Paul, who is now stepping down as chairman of the event, formerly the Nantwich Cheese Show, which he has presided over for the past six years and is held every year in Nantwich, Cheshire, told FoodManufacture.co.uk: “There has got to be a bit of common sense and integrity in the coming months.”
He said dairy farmers should get a fair return for their milk, but equally higher prices had to be passed down the supply chain by cheese producers.
“High street coffee chains are all selling milk with a bit of coffee in it and people are willing to pay huge amounts of money for that.”
Struggle with supplies
In addition, he said he was concerned that some cheese producers could struggle with supplies because some milk suppliers prioritised other categories over cheese. “There is a shortage of milk [for cheese] and that is going to have an impact.”
What Paul called “a cocktail of issues” was putting many cheese producers under pressure. “Cheese is a very risky game and my concern is there’s a potential of losing some.”
That said, he claimed premium cheese offered a major route for milk suppliers to secure a great return.

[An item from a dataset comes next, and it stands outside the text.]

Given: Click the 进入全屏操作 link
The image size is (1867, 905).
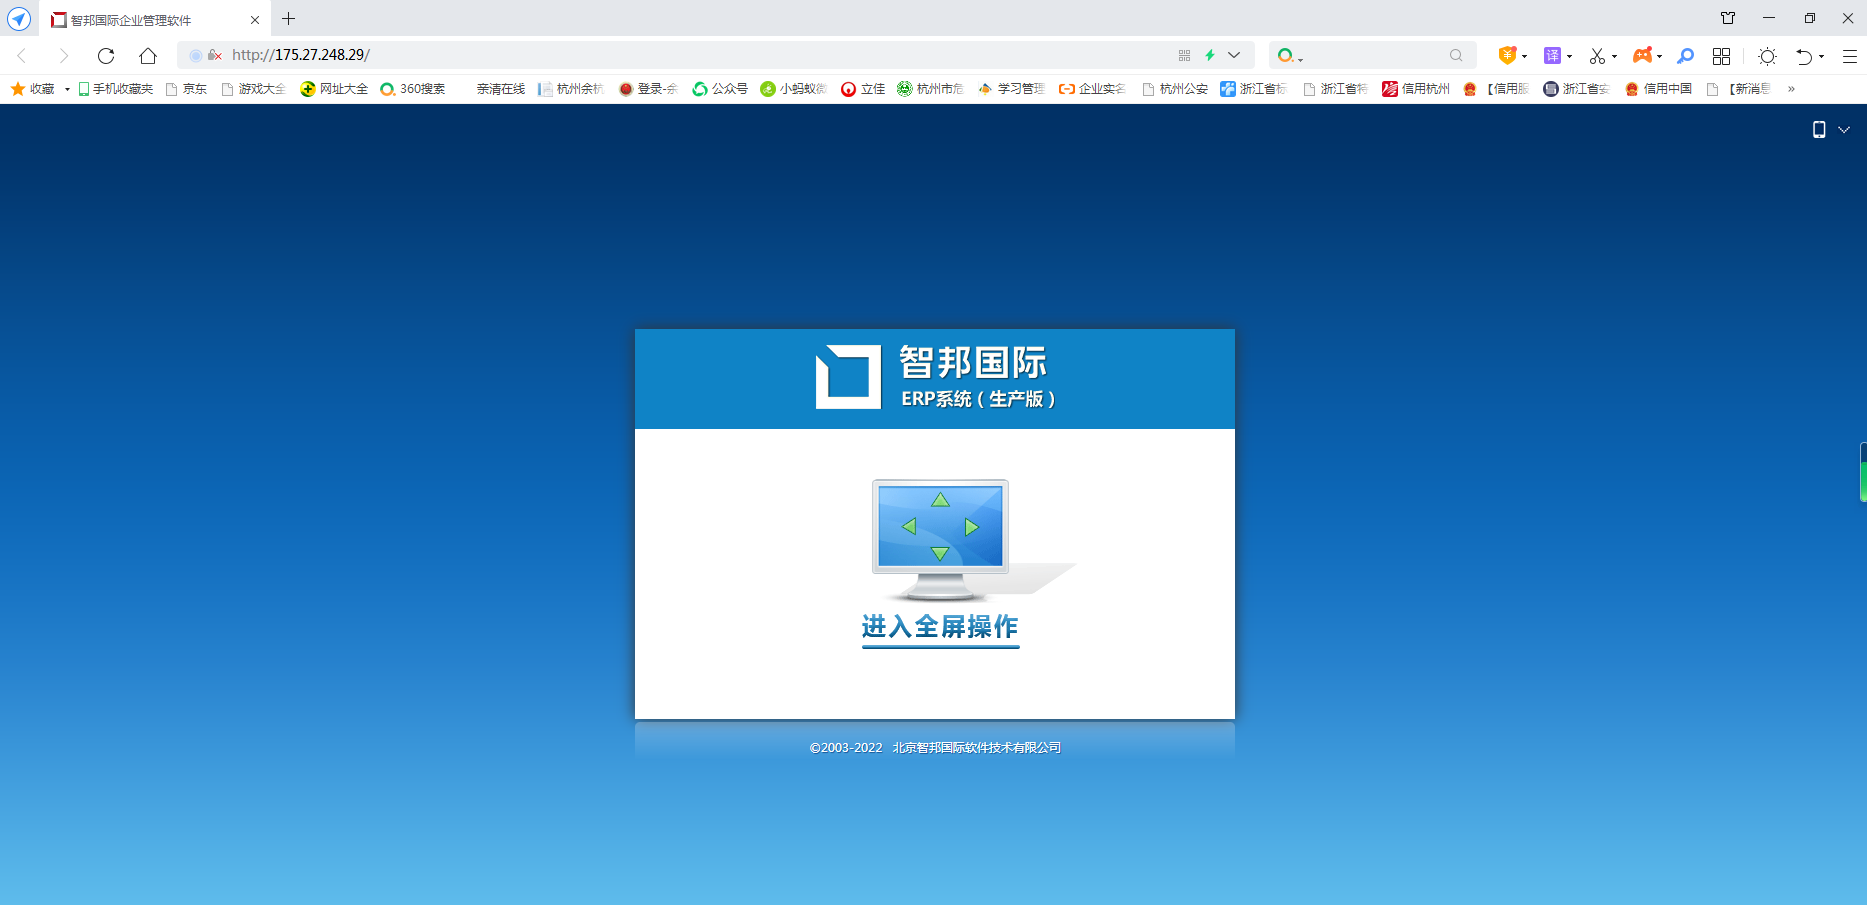Looking at the screenshot, I should click(x=939, y=626).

Regional artisan producers
Current consumer trends pointed to key opportunities for smaller, regional artisan producers, he added.
“The biggest change I have seen in the past few years is the big are getting bigger, but that creates a vacuum for the small-to-medium-sized players to step into. The quality market is in big growth.”
Retailers had rationalised cheese ranges in recent years, reducing choice, he said. “But it’s coming back now and people will demand choice.”
- Long Clawson Dairy’s Claxstone Smooth Blue Cheese won the Supreme Award at the International Cheese Awards, held at the end of last month in Nantwich, Cheshire.